X-Games Athletes—The Baddest On The Planet

By Nate Turner – May 1, 2014
ESPN

In these pages, or through personal experience, you’ve discovered the training strategies of Austin’s elite runners, triathletes, Olympic swimmers, football players, and fitness models. Don’t forget the legions of boot campers, CrossFitters and AFM FITTEST competitors—if you aren’t one, you probably know one.   

But how about the athletes who don’t train and compete here in Austin,  instead traveling to the world’s most remote destinations for the sake of competition, whose videos go viral on YouTube every other day?  These are the acrobats who will ride, twist, flip, drive, jump, and tumble to victory next month at the inaugural X Games Austin festival June 5-8.
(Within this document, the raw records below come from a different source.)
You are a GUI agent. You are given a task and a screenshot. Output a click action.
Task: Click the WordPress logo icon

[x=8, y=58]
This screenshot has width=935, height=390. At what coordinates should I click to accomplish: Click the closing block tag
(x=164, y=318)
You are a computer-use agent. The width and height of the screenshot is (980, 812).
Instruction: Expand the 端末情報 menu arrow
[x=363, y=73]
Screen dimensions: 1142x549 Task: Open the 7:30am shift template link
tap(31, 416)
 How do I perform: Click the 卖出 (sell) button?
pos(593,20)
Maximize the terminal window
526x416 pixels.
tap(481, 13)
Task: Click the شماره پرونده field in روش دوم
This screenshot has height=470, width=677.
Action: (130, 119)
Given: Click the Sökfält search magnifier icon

Athletes in cutting-edge action sports like BMX Big Air, Skateboard Vert, Moto X Freestyle, and RallyCross prepare their bodies and minds for the complex challenges they face. It seems the more fresh the sport, the less likely there is an “accepted” way to train. Sure, skateboarders skate a lot, BMX riders ride a lot, and RallySport drivers, yes, drive a lot. All seem to have been born with some specialized athletic potential and an unavoidable need for speed. From there, though, there are as many ways to the podium as there are crazy-talented, super-creative, envelope-pushing guys and girls competing to get there.

Per Lundstam, the High Performance Manager at Red Bull North America, is a 16-year trainer and former sport scientist with the U.S. Ski Team. He’s been helping some of Red Bull’s most talented action sport athletes be the best that they can be since 2010. Lundstam describes his approach to X-Games training as only a scientist can. 

“The Red Bull High Performance program exists to create sustained athletic success by skillfully integrating the numerous performance factors that are unique to each athlete, each sport, and the overall competitive landscape in which it takes place,” he said. (Translation: We want our athletes to dominate, repeatedly, any place, any time.)

But what does that look like from a practical standpoint? What are the nuts and bolts of the actual training methods? Two of Red Bull’s very talented BMX riders, Anthony Napolitan and Drew Bezanson, both X Games veterans, were willing to explain in their own unique ways. 

 

Anthony, give us an idea of who you are as a rider.  How many X Games have you competed in?

Anthony Napolitan

 

Can you give us some insight into how you train?

AN: To get ready for any competition, I ride a lot, try new things, groove the stuff I already know so I can apply it to new parks and ramps. I also strength train, working on power and endurance mostly, and flexibility. You’ve got to be ready to take a spill and get back on the bike. And I spend time thinking about how to be at my best mentally, both in competition and through the whole year. Red Bull has helped with all this stuff in different ways, bringing in trainers, psychologists, nutritionists. Very good team to be on, for sure.

 

You were the first human to land a double front flip on a bicycle at X Games 2009 in L.A. How did you prepare to pull that off on such a big stage?

AN: First human, huh? Did a monkey do it before me? Seriously, once the single front started feeling really easy…seemed like it was time to give it a shot. That is one of my favorite memories of X Games, along with my first time competing, when I took home a bronze medal in BMX Dirt. Totally stoked to podium that year.

 

So you guys must crash once in a while. What’s it like to train and compete after you’ve crashed?

Drew Bezanson

Type image description here.AN: You can push through injuries you’ve recently healed from, and other adversity, and still end up with a great ride. A lot of the mental preparation starts with how much and how well you've been riding. If I’ve been super solid, I'll have a great attitude and confidence. If I’ve had a bunch of recent wrecks, I’m not so confident. But you can have a bad day or week and still pull off a great ride, and it’s a great surprise and really satisfying when that happens.

DB: I agree. I took almost a year off in 2012 after a bad head injury the year before. I worked on getting stronger, eating better, doing what I could while I was taking it easy on the bike. Once my doctor gave me the green light, I worked my way up carefully to doing things that were even tougher and crazier than before.

 

Drew, those Joyride 150 videos that you keep coming up with are pretty amazing. What possessed you to try some of the stuff I saw you do there?

DB: That’s my home park, and they give me a lot of creative freedom, so I build stuff I’d like to ride up, bounce back off of, or, as you saw, even fly over sometimes [big grin]. And Justin [Kosman, video editor] is a wizard.